Electronic International Standard Serial Number (EISSN)
1872-8243
abstract
Background: During the global pandemic crisis, various detection methods of COVID-19-positive cases based on self-reported information were introduced to provide quick diagnosis tools for effectively planning and managing healthcare resources. These methods typically identify positive cases based on a particular combination of symptoms, and they have been evaluated using different datasets.
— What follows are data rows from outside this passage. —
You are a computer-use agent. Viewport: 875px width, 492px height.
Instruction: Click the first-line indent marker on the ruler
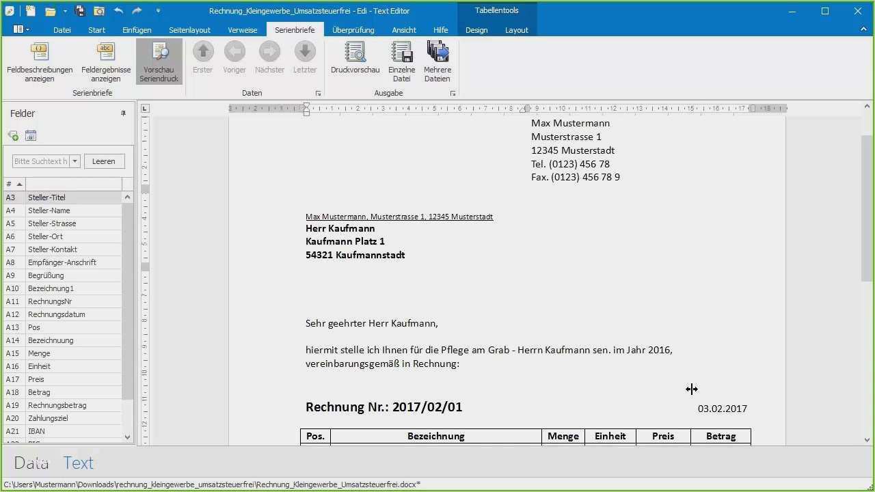pyautogui.click(x=306, y=105)
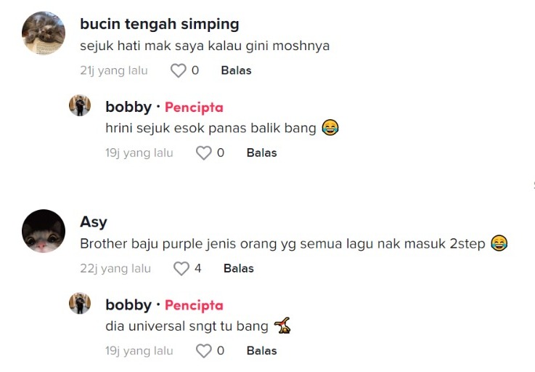Like bucin tengah simping's comment
The height and width of the screenshot is (372, 535).
tap(178, 70)
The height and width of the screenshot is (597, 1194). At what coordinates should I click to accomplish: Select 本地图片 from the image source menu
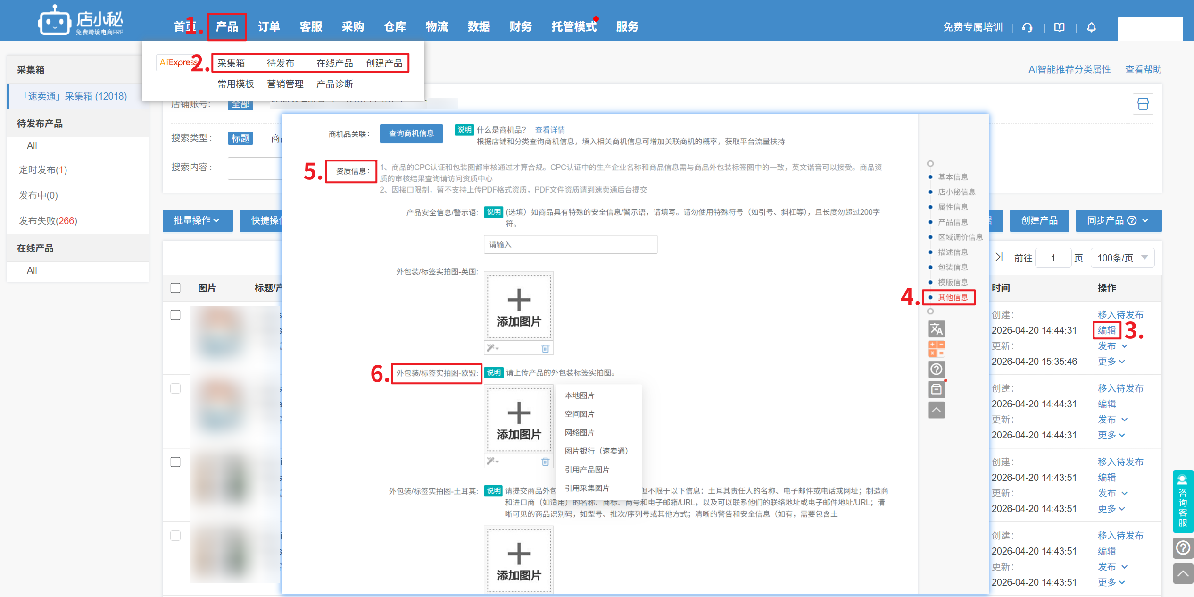tap(579, 395)
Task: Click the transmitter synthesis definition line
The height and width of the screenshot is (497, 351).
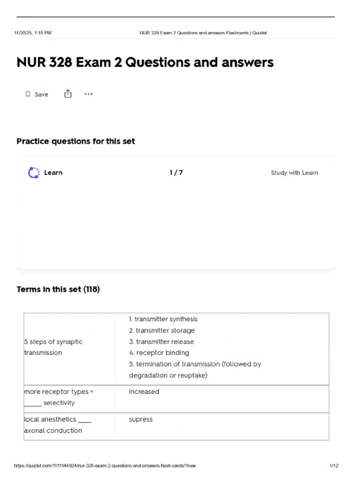Action: click(x=163, y=319)
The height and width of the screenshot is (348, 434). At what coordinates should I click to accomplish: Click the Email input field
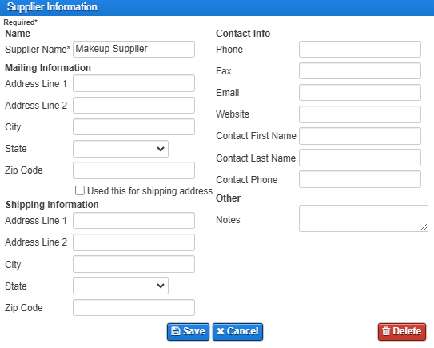[360, 92]
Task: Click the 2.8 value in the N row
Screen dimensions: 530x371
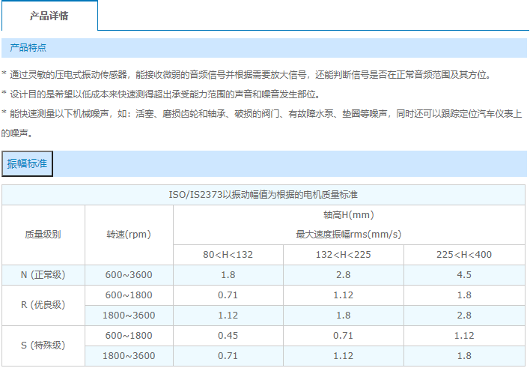Action: coord(343,274)
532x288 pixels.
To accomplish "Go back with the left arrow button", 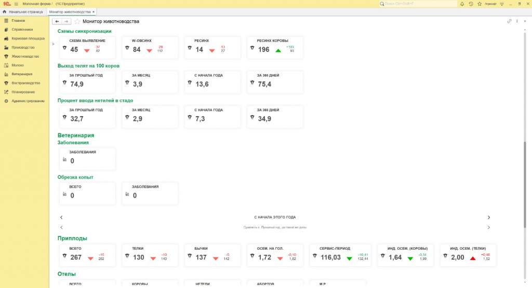I will (57, 21).
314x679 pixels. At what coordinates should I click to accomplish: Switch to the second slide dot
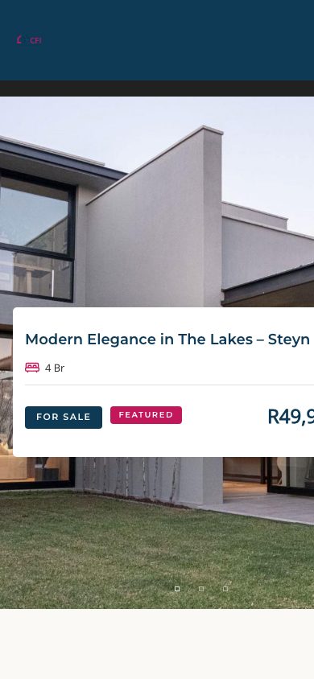coord(201,589)
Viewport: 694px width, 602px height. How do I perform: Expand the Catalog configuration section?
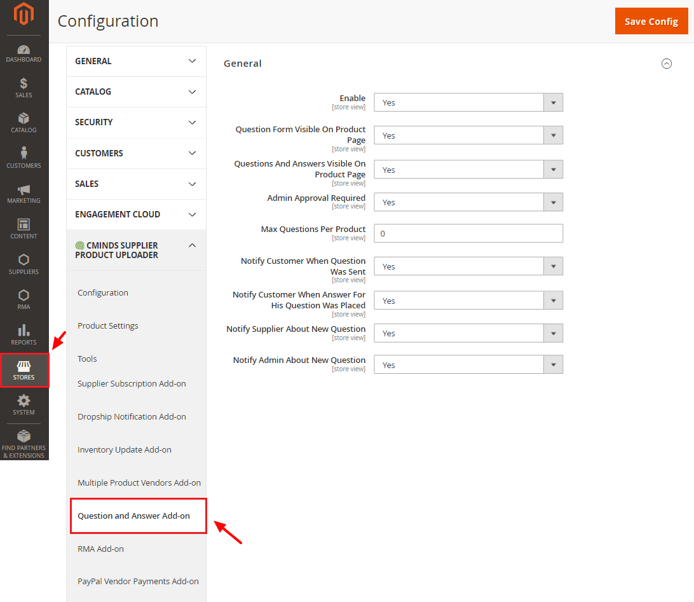tap(136, 92)
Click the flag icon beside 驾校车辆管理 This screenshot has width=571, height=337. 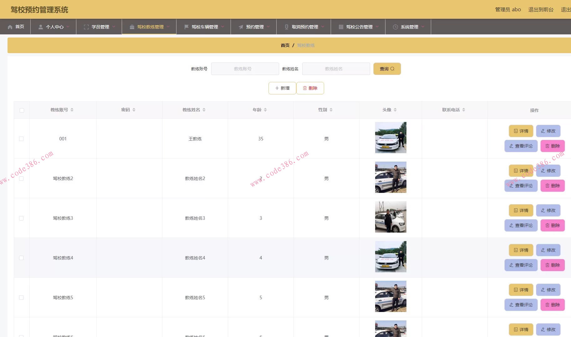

Purpose: This paper presents a comprehensive comparison of various COVID-19 detection methods based on self-reported information using the University of Maryland Global COVID-19 Trends and Impact Survey (UMD-CTIS), a large health surveillance platform, which was launched in partnership with Facebook. Methods: Detection methods were implemented to identify COVID-19-positive cases among UMD-CTIS participants reporting at least one symptom and a recent antigen test result (positive or negative) for six countries and two periods. Multiple detection methods were implemented for three different categories: rule-based approaches, logistic regression techniques, and tree-based machine-learning models. These methods were evaluated using different metrics including F1-score, sensitivity, specificity, and precision. An explainability analysis has also been conducted to compare methods. Results: Fifteen methods were evaluated for six countries and two periods. We identify the best method for each category: rule-based methods (F1-score: 51.48% - 71.11%), logistic regression techniques (F1-score: 39.91% - 71.13%), and tree-based machine learning models (F1-score: 45.07% - 73.72%). According to the explainability analysis, the relevance of the reported symptoms in COVID-19 detection varies between countries and years. However, there are two variables consistently relevant across approaches: stuffy or runny nose, and aches or muscle pain. Conclusions: Regarding the categories of detection methods, evaluating detection methods using homogeneous data across countries and years provides a solid and consistent comparison. An explainability analysis of a tree-based machine-learning model can assist in identifying infected individuals specifically based on their relevant symptoms. This study is limited by the self-report nature of data, which cannot replace clinical diagnosis.